BORDANDO CORAÇÕES VIRTUOSOS
O BORDADO COMO INSTRUMENTO PEDAGÓGICO NA EDUCAÇÃO FEMININA PROTESTANTE
DOI:
https://doi.org/10.53021/wy45vn66Palavras-chave:
Educação feminina, Bordado, Formação moral, Protestantismo, Cultura materialResumo
Nas últimas décadas, o movimento de redescoberta da educação cristã clássica tem incentivado educadores a revisitar práticas pedagógicas históricas presentes na tradição educacional cristã. Entre essas práticas, destaca-se o papel das artes manuais na educação feminina, especialmente o bordado (needlework), amplamente presente na formação de meninas entre os séculos XVII e XIX em contextos protestantes na Europa e na América do Norte. Historicamente, o bordado foi ensinado tanto no ambiente doméstico quanto em escolas femininas e academias para jovens mulheres.
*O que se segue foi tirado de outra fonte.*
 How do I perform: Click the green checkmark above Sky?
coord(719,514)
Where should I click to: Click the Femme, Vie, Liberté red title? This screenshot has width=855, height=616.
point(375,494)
Um dos exemplos mais característicos dessa prática são os chamados samplers, painéis bordados por meninas que frequentemente incluíam alfabetos, números, versículos bíblicos e elementos decorativos. Esses trabalhos funcionavam simultaneamente como exercícios de aprendizagem, instrumentos de alfabetização e demonstrações públicas de habilidade e formação moral. Fontes museológicas e estudos recentes indicam que os samplers passaram a integrar a formação feminina como exercícios de aprendizagem técnica e moral (VICTORIA AND ALBERT MUSEUM, 2024; MILWAUKEE PUBLIC MUSEUM, 2026). Este trabalho investiga o lugar do bordado na tradição educacional protestante, analisando seu papel na formação intelectual, moral e estética das jovens. A partir dessa análise histórica, propõe-se uma reflexão sobre a possível reintegração do bordado no currículo da educação cristã clássica contemporânea, especialmente no contexto da educação de meninas. Argumenta-se que as artes manuais podem contribuir para o desenvolvimento da atenção, da perseverança e da sensibilidade estética, aspectos fundamentais para uma concepção de educação integral.